Vietnamese journalist gets five years in prison for “abusing democratic freedoms”

Reporters Without Borders (RSF) is appalled by the five-year jail term that Vietnam’s authorities quietly imposed on the independent journalist Le Anh Hung after holding him for four years in inhuman conditions. The authorities keep abusing the justice system to impose harsh sentences with the aim of eliminating all criticism by journalists, RSF said.

“The cruelty and tyranny of the Vietnamese authorities seem to know no bounds,” RSF’s Asia-Pacific desk said. “After forcibly interning Le Anh Hung and forbidding him to see his family, they sentenced him with a deafening silence. We call on the UN Special Rapporteur on torture and other cruel, inhuman or degrading treatment or punishment, Alice Jill Edwards, to take action to ensure the survival of the 38 journalists currently held in Vietnam’s prisons.”

A court in the capital, Hanoi, sentenced the 49-year-old Hung to five years in prison on 30 August on charges of “abusing democratic freedoms” and “infringing upon the interests of the state” under article 331 of Vietnam’s criminal code.

Prevented from seeing his family for three years

His family was not allowed to attend the trial, was not even told that it was going to take place and was not told afterwards that he had been sentenced. It was only a week later, on 6 September, when his mother called to get some news about him, that the authorities told her he had been tried and sentenced. Hung refused to be defended by a lawyer and the authorities had clearly seen no point in informing the family.

The more than four years that Hung had spent awaiting trial since his arrest on 5 July 2018 was one of the longest spells of pre-trial detention ever inflicted on a journalist in Vietnam, where a total of 38 journalists are currently jailed, according to RSF’s press freedom barometer. Given the length of his pre-trial detention, he theoretically has less than a year of his sentence still to serve.

His mother tried to see him after the trial. She went to Hoa Lo Prison No. 1 to bring him money but the prison authorities denied her right to see him. The family has been systematically denied the right to visit him for the past three years. This is not an isolated case. Last month, the journalist Pham Doan Trang’s family was forbidden to attend the hearing at which an appeal court upheld her nine-year jail sentence.

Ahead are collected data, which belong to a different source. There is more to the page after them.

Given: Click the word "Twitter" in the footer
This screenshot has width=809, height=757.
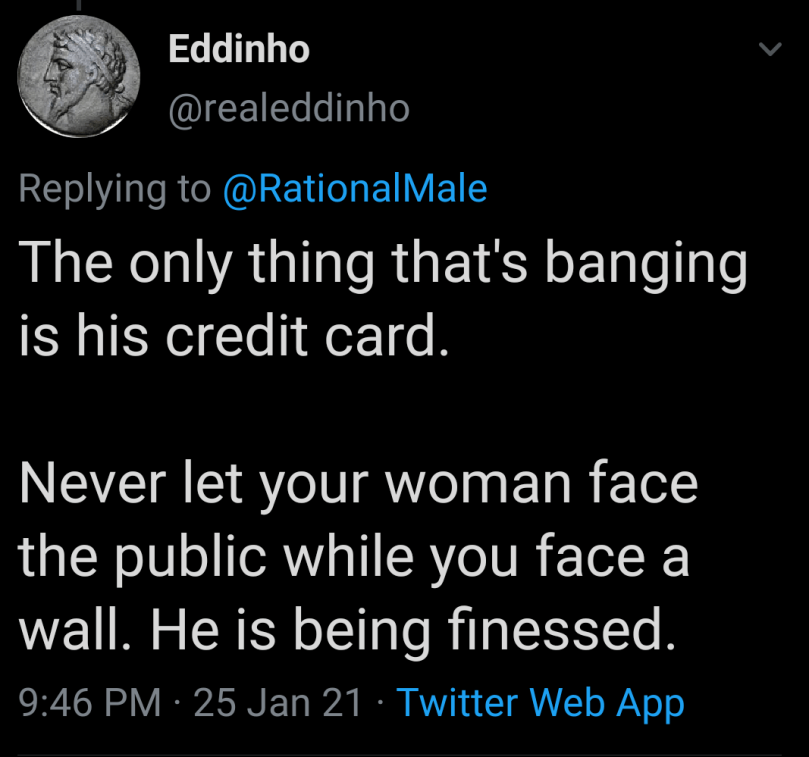Looking at the screenshot, I should tap(459, 703).
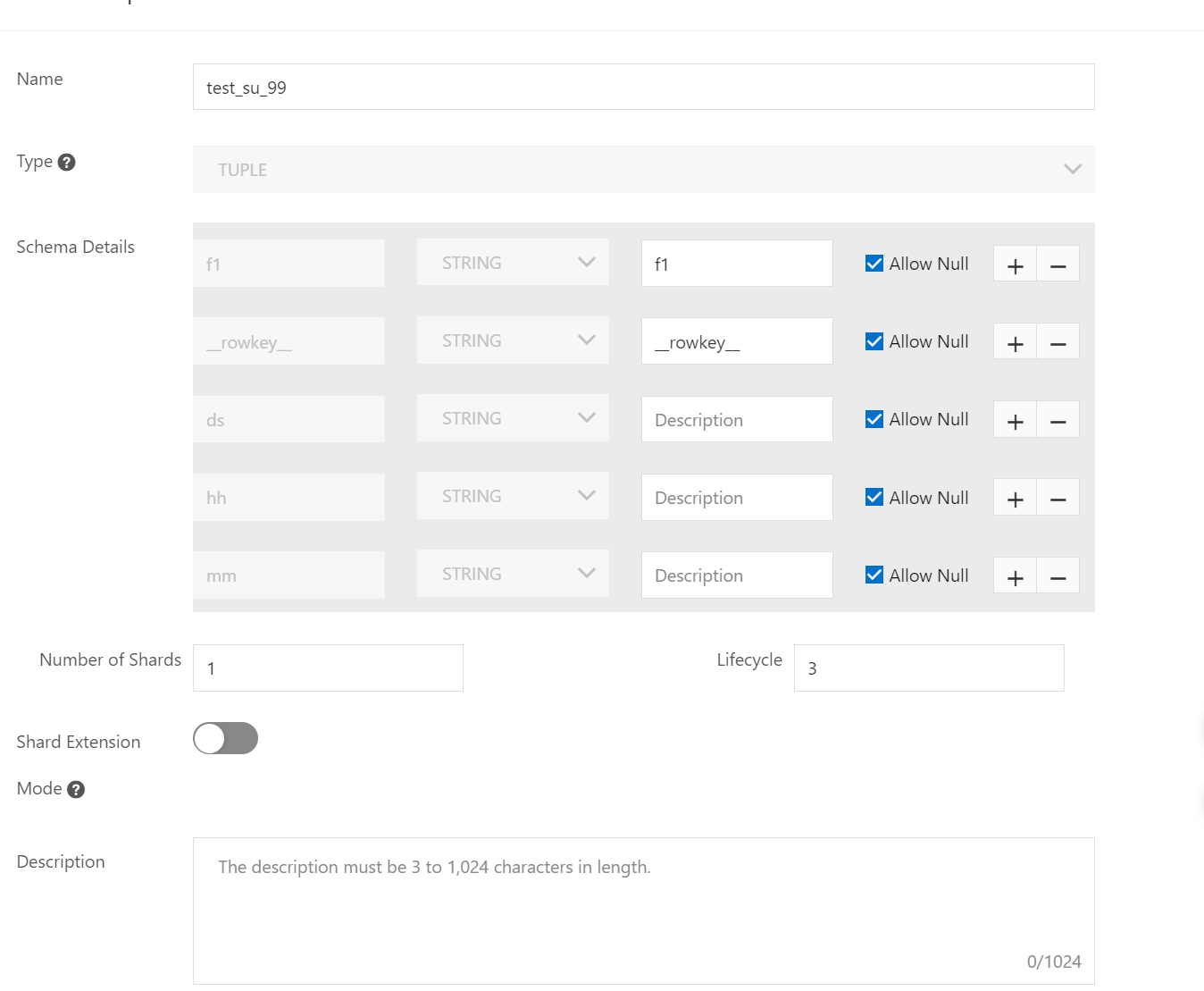Focus the Number of Shards input
This screenshot has width=1204, height=991.
[328, 668]
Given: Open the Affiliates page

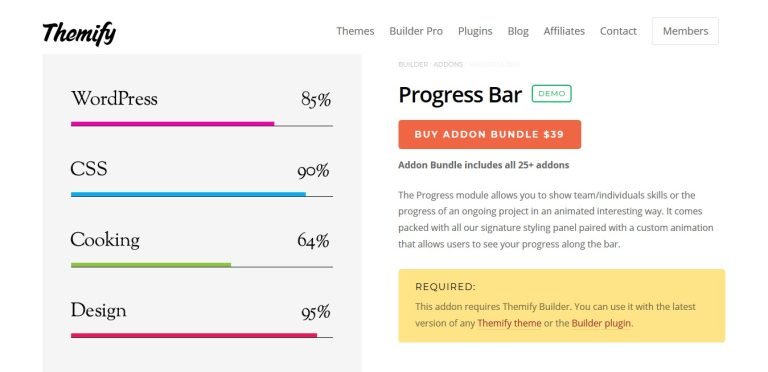Looking at the screenshot, I should coord(564,31).
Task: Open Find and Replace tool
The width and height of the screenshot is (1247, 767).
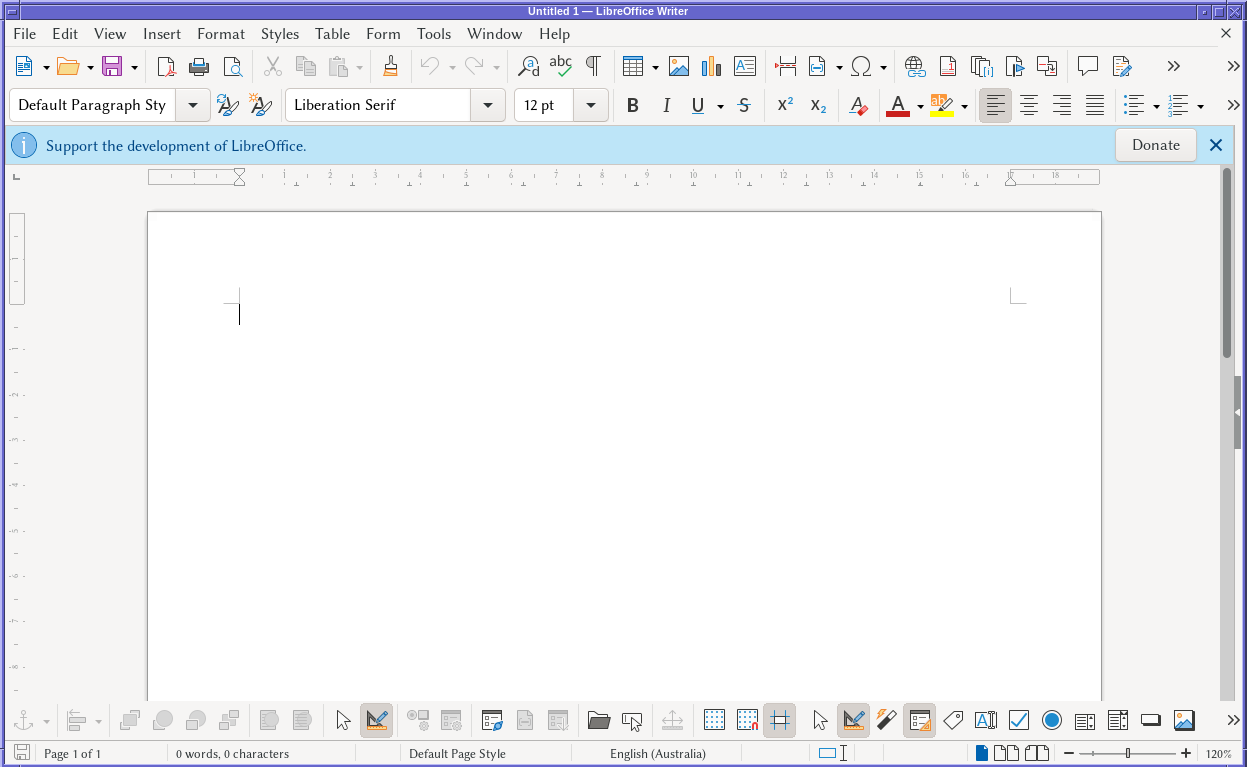Action: click(x=528, y=67)
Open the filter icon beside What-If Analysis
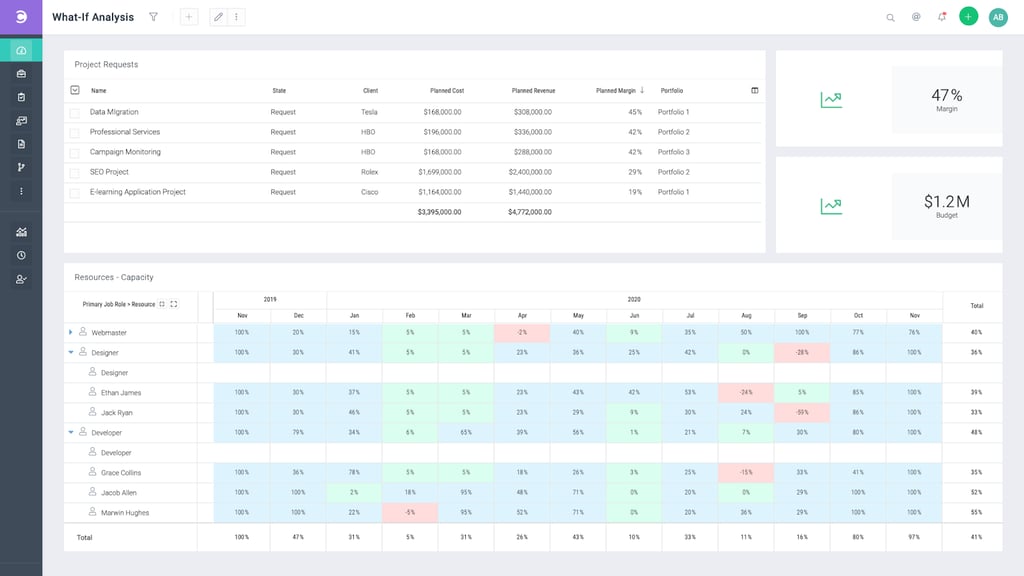Viewport: 1024px width, 576px height. click(x=152, y=17)
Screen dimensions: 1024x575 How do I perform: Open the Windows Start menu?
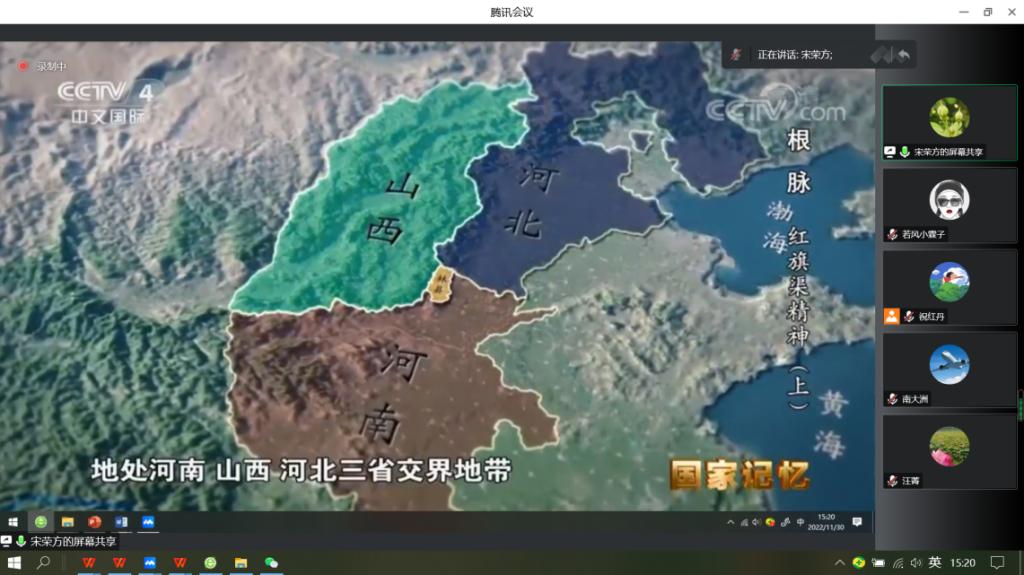[x=15, y=563]
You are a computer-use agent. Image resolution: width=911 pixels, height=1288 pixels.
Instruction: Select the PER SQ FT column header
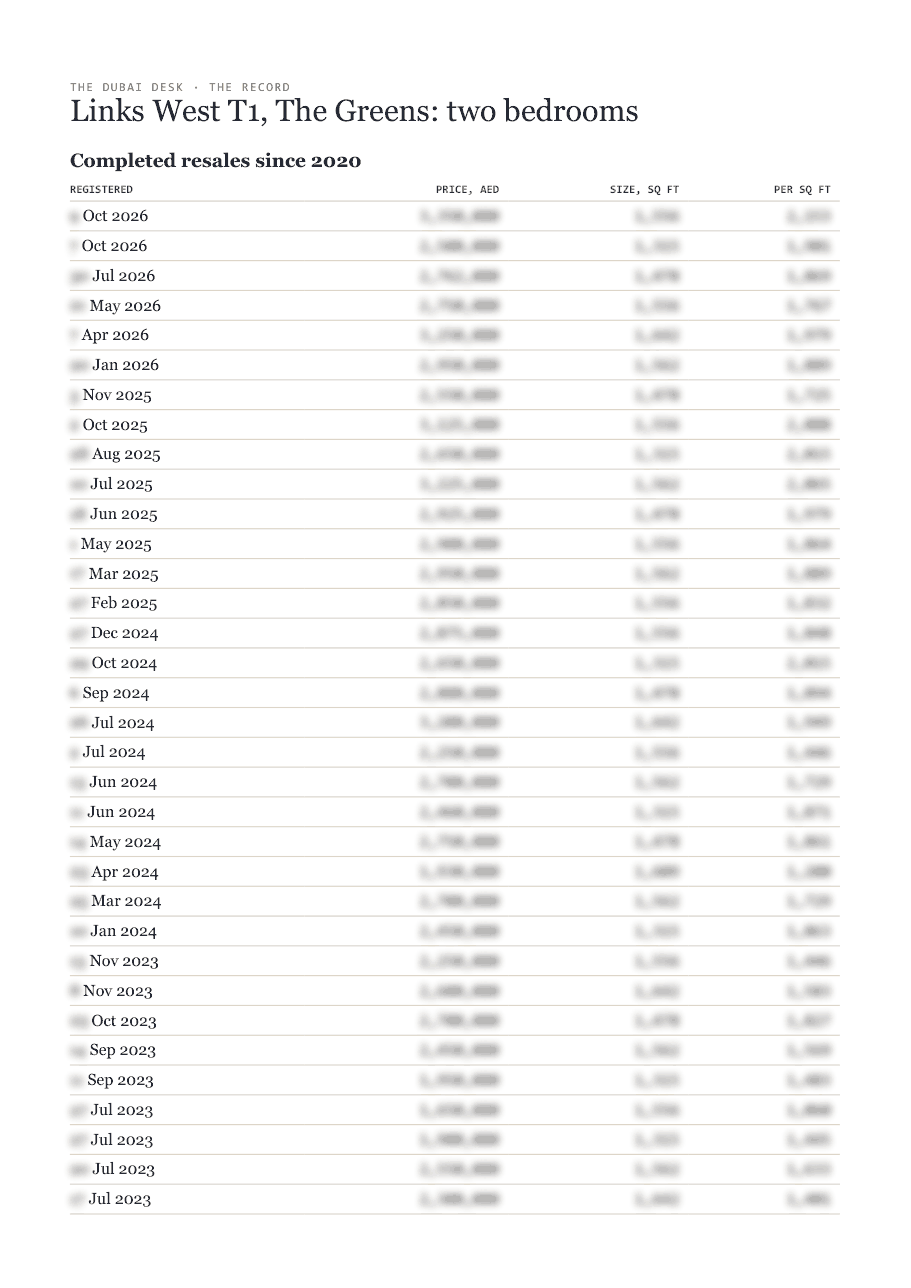point(802,190)
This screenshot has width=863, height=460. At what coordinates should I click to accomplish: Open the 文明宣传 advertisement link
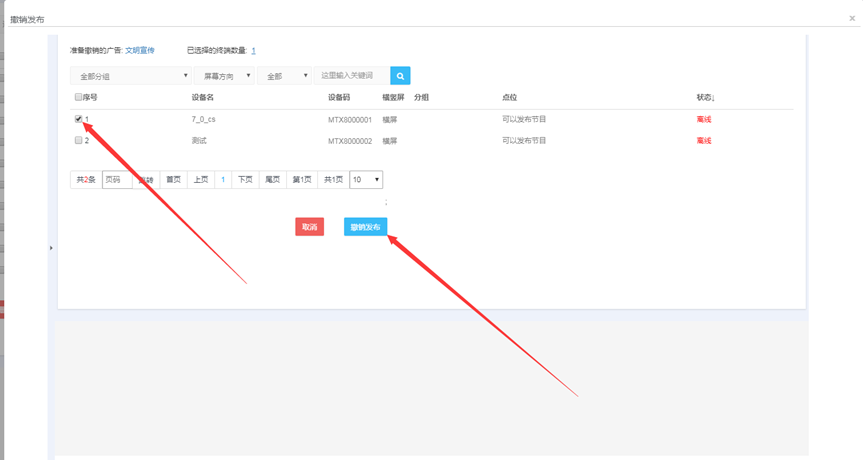click(x=140, y=50)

Targeted for his online criticism

Hung wrote about politics and was a regular contributor to the Voice of America website. His posts denounced the ruling party’s corruption and domination, and often targeted Hoang Trung Hai, a former deputy prime minister and industry minister, whom he accused of corruption, abuse of power, and spying for China.

Three days before his arrest, he posted an open letter on his Facebook page that went viral. The letter decried government policies and called for the overhaul of a proposed law creating “special economic zones” in three of Vietnam’s regions. The proposed law had been widely criticised by the public and had prompted protests that were violently dispersed.

Hung was also an active member of groups defending freedom of expression and press freedom including the Independent Journalists Association of Vietnam and the Brotherhood for Democracy. These two organisations were banned by the Vietnamese Communist Party and some of its members were tracked down and jailed.

Held in inhuman conditions

Hung was interned in a psychiatric hospital in Hanoi for the first three years and ten months after his arrest, despite his repeated insistence that his mental health was fine. In their determination to make him submit, the medical authorities attached him to his bed, often beat him and pumped him full of drugs. In April of this year, his mother protested publicly when they doubled the dosage he was getting. He was finally transferred to Hoa Lo Prison No. 1 in May pending trial.

The year Hung was arrested, 2018, also saw the arrest of Do Cong Duong, another journalist who was charged with “abusing democratic freedoms.” Duong’s health deteriorated significantly in detention and, as a result of being denied proper medical attention, he died in prison last month.